(Item position entries)
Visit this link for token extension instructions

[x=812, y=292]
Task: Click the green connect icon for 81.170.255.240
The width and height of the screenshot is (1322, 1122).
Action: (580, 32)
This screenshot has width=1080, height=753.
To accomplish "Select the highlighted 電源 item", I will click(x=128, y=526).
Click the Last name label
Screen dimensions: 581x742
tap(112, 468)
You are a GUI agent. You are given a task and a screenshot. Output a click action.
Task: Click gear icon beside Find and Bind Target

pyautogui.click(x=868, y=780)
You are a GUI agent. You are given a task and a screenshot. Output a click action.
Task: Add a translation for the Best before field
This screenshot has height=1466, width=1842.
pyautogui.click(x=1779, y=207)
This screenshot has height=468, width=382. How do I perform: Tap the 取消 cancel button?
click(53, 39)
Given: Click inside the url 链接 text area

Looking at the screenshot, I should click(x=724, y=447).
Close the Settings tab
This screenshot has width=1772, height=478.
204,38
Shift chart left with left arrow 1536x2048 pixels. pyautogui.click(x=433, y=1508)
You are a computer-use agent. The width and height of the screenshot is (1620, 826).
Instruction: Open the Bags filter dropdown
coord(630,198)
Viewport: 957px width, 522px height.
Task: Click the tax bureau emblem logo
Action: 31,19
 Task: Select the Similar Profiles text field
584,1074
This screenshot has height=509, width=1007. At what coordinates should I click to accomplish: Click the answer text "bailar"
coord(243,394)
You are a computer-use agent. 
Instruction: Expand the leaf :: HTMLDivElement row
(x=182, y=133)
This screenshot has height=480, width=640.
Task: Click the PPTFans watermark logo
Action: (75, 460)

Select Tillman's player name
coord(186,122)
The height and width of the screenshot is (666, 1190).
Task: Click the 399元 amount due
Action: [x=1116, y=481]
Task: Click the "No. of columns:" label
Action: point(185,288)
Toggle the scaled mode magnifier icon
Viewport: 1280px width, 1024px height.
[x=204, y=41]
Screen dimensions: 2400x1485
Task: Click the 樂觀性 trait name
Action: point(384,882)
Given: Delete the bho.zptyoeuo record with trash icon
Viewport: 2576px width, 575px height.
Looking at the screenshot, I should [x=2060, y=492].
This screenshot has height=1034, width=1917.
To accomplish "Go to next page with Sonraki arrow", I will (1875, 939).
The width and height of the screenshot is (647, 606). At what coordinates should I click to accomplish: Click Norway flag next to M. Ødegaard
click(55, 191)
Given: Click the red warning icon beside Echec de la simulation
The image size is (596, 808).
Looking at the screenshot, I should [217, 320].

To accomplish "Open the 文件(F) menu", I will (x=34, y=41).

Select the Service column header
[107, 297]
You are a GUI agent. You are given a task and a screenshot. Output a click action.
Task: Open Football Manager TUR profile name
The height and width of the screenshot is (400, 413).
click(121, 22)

:: OBJECTIVE ::
Reproduce all of the material above line for line, without changing anything.

:: THE COMPLETED TASK ::
Visit this link for token extension instructions

[x=812, y=292]
Task: Click the green connect icon for 81.170.255.240
The width and height of the screenshot is (1322, 1122).
Action: (580, 32)
This screenshot has width=1080, height=753.
To accomplish "Select the highlighted 電源 item", I will click(x=128, y=526).
Click the Last name label
Screen dimensions: 581x742
tap(112, 468)
You are a GUI agent. You are given a task and a screenshot. Output a click action.
Task: Click gear icon beside Find and Bind Target

pyautogui.click(x=868, y=780)
You are a GUI agent. You are given a task and a screenshot. Output a click action.
Task: Add a translation for the Best before field
This screenshot has height=1466, width=1842.
pyautogui.click(x=1779, y=207)
This screenshot has height=468, width=382. How do I perform: Tap the 取消 cancel button?
click(53, 39)
Given: Click inside the url 链接 text area

Looking at the screenshot, I should click(x=724, y=447).
Close the Settings tab
This screenshot has width=1772, height=478.
204,38
Shift chart left with left arrow 1536x2048 pixels. pyautogui.click(x=433, y=1508)
You are a computer-use agent. The width and height of the screenshot is (1620, 826).
Instruction: Open the Bags filter dropdown
coord(630,198)
Viewport: 957px width, 522px height.
Task: Click the tax bureau emblem logo
Action: 31,19
 Task: Select the Similar Profiles text field
584,1074
This screenshot has height=509, width=1007. At what coordinates should I click to accomplish: Click the answer text "bailar"
coord(243,394)
You are a computer-use agent. 
Instruction: Expand the leaf :: HTMLDivElement row
(x=182, y=133)
This screenshot has height=480, width=640.
Task: Click the PPTFans watermark logo
Action: (75, 460)

Select Tillman's player name
coord(186,122)
The height and width of the screenshot is (666, 1190).
Task: Click the 399元 amount due
Action: [x=1116, y=481]
Task: Click the "No. of columns:" label
Action: point(185,288)
Toggle the scaled mode magnifier icon
Viewport: 1280px width, 1024px height.
[x=204, y=41]
Screen dimensions: 2400x1485
Task: Click the 樂觀性 trait name
Action: point(384,882)
Given: Delete the bho.zptyoeuo record with trash icon
Viewport: 2576px width, 575px height.
Looking at the screenshot, I should [x=2060, y=492].
This screenshot has height=1034, width=1917.
To accomplish "Go to next page with Sonraki arrow", I will (1875, 939).
The width and height of the screenshot is (647, 606). At what coordinates should I click to accomplish: Click Norway flag next to M. Ødegaard
click(55, 191)
Given: Click the red warning icon beside Echec de la simulation
The image size is (596, 808).
Looking at the screenshot, I should [217, 320].

To accomplish "Open the 文件(F) menu", I will (x=34, y=41).

Select the Service column header
[107, 297]
You are a GUI agent. You are given a task and a screenshot. Output a click action.
Task: Open Football Manager TUR profile name
The height and width of the screenshot is (400, 413).
click(121, 22)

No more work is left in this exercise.